Fu celebre maestro di retorica a Roma e per molti anni seguace della filosofia neoplatonica finché, verso il 355, si convertì al cristianesimo; nel 362 dovette abbandonare l'insegnamento a causa dell'editto di Giuliano l'Apostata che vietava l'insegnamento di eloquenza e letteratura ai maestri cristiani.

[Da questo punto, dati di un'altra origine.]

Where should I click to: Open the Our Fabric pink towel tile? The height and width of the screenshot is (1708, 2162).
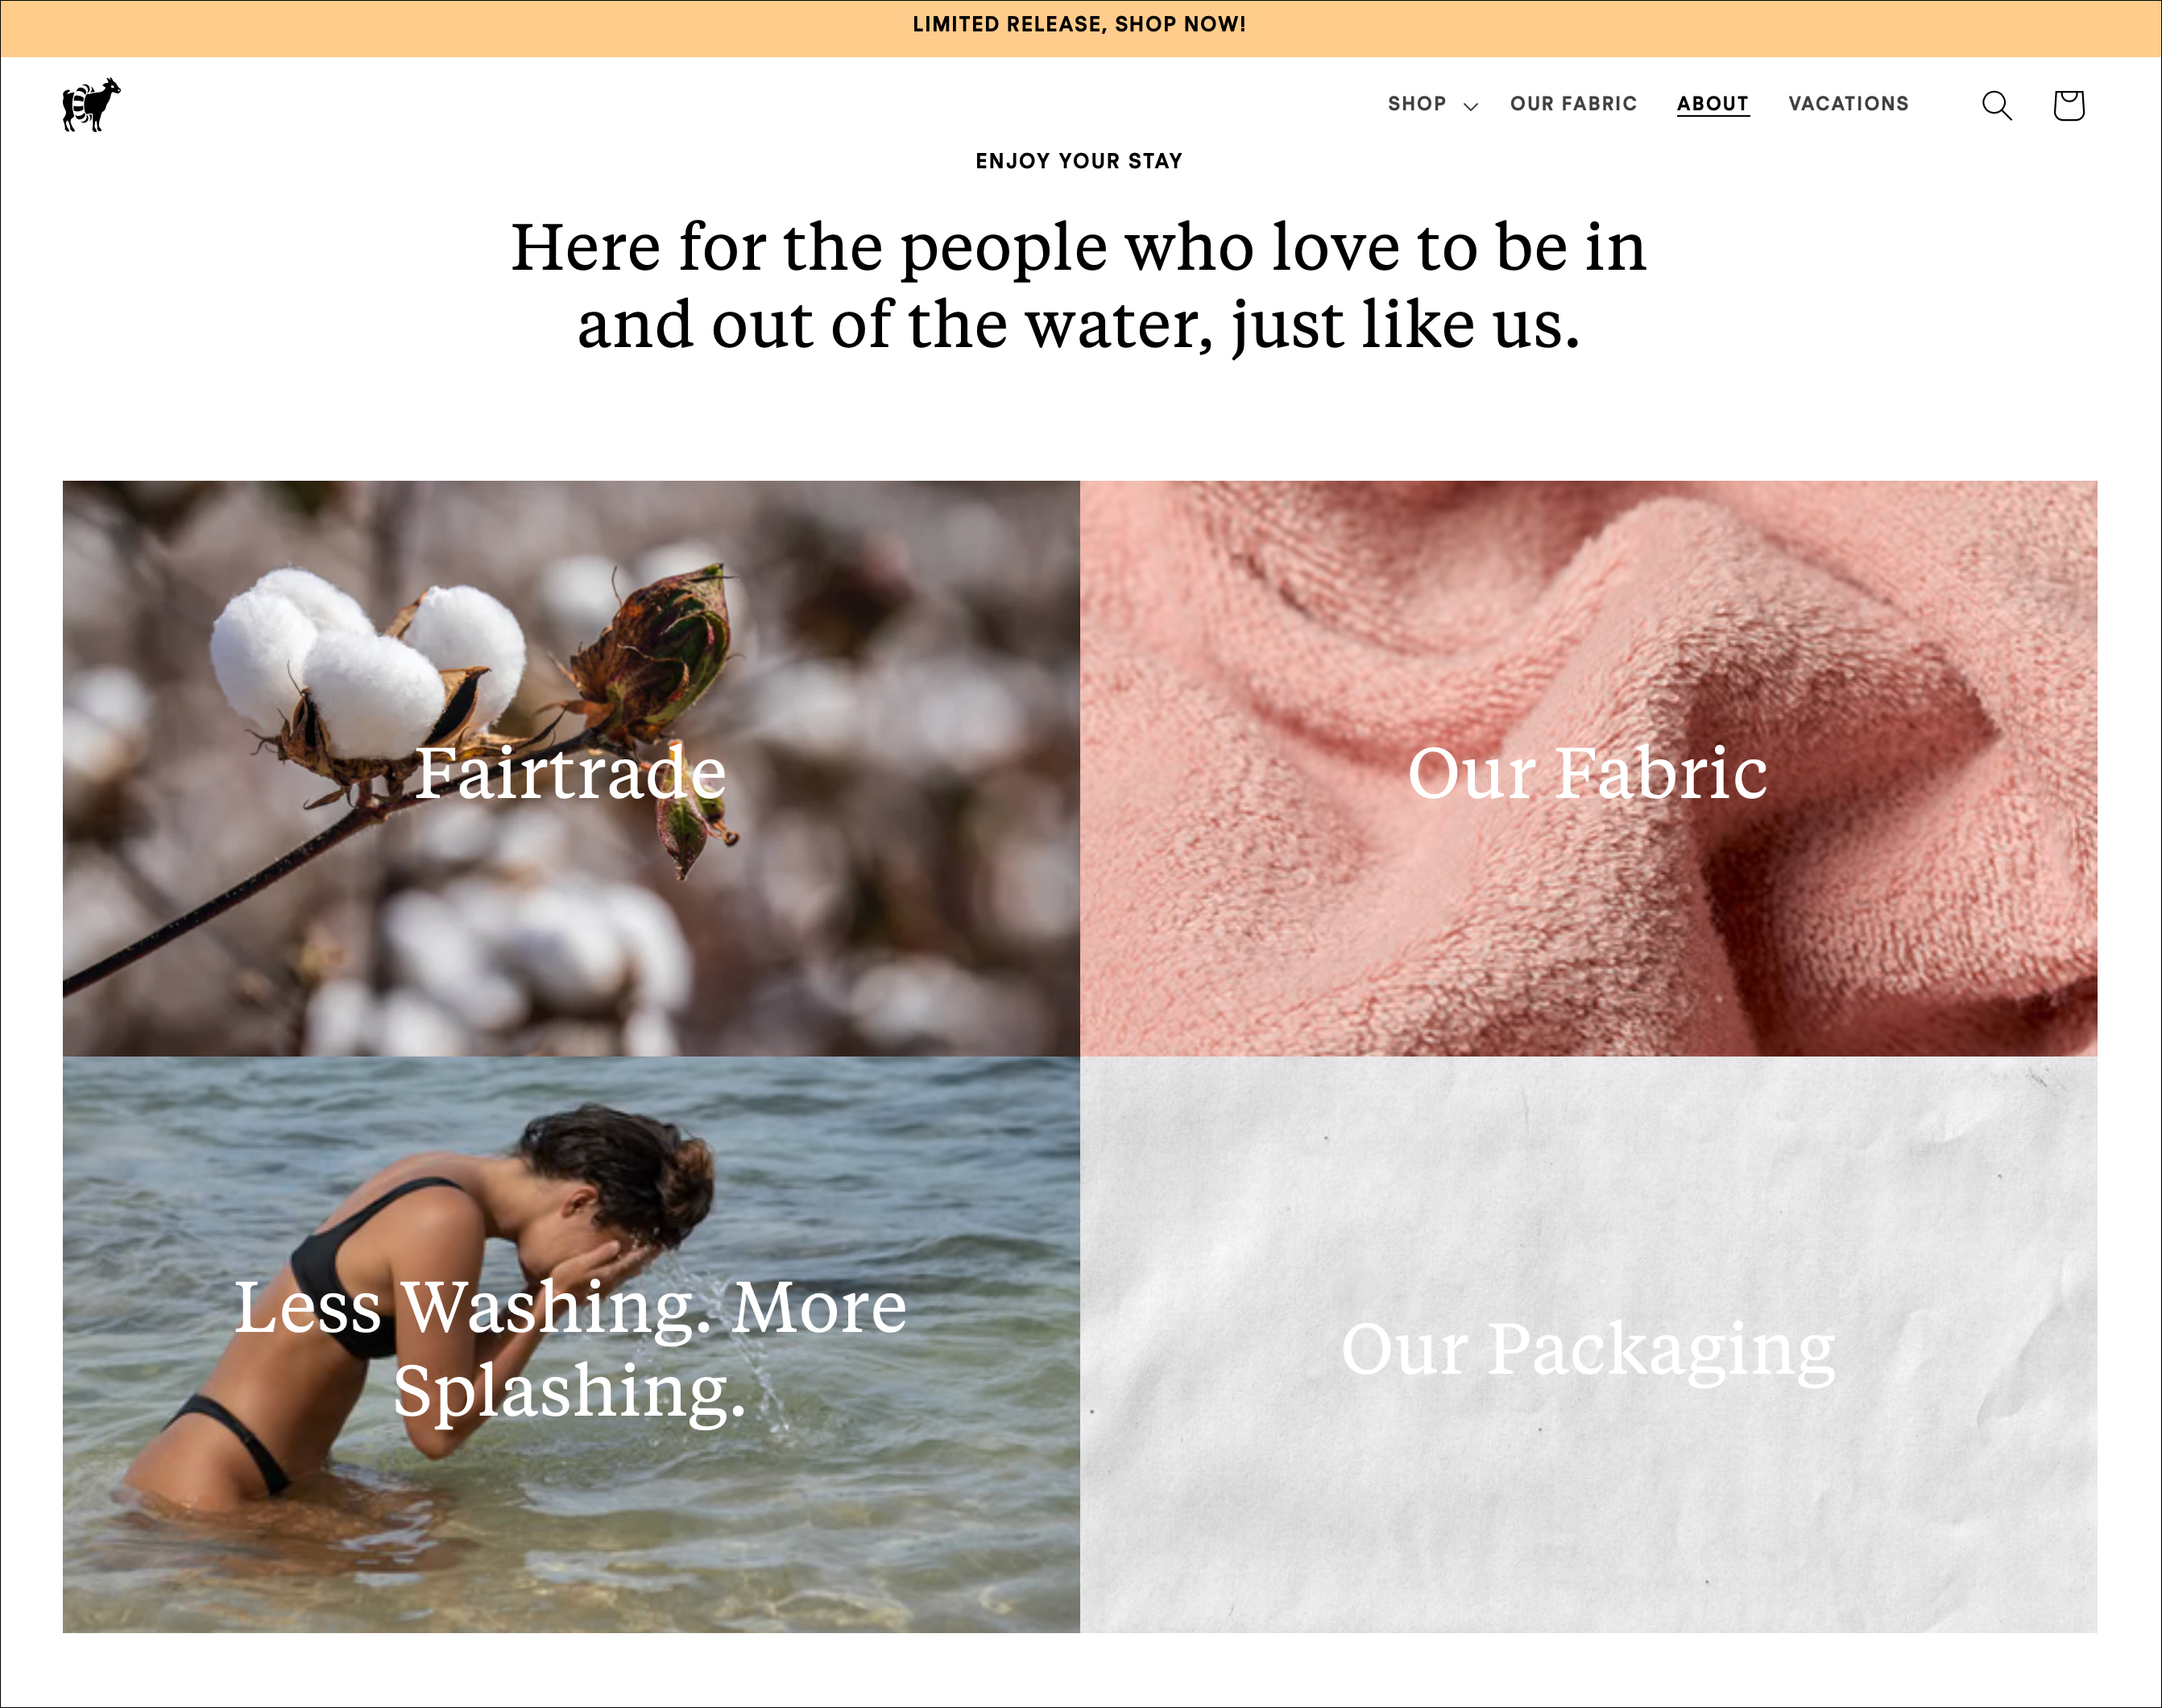click(1588, 768)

Come professore d'eloquenza V. scrisse numerose opere, prevalentemente di carattere scolastico, in gran parte perdute: tra l'altro vari libri di logica (perduti) tra cui traduzioni e commenti del Perì hermeneias e delle Categorie di Aristotele; una trad. dell'Isagoge di Porfirio; un'Ars grammatica, un Liber de definitionibus, le Explanationes in Ciceronis Rhetoricam (commento al De inventione) che ebbero larga fortuna: scritti poco prima della conversione, esse contengono digressioni su nozioni metafisiche (per es., substantia) e, discutendo dei tipi di argomentazione (probabile e necessaria) polemizzano contro dottrine cristiane (posto che argomento "necessario" è "si peperit, cum viro concubuit", così come "si natus est morietur", i "cristiani", dice V., negano questa "necessità": "apud eos manifestum ... esse sine viro natum et non mortuum"). Di grande importanza le traduzioni (perdute) del De regressu animae di Porfirio e di alcuni libri delle Enneadi di Plotino. Tra le opere scritte dopo la conversione ricordiamo tre trattati relativi alla controversia trinitaria (De generatione divina, i quattro libri dell'Adversus Arium, e il De homoousio recipiendo); tre inni alla Trinità, in prosa, tipo di catechismo anti-ariano; i commenti alle epistole di Paolo ai Galati, Filippesi, Efesini.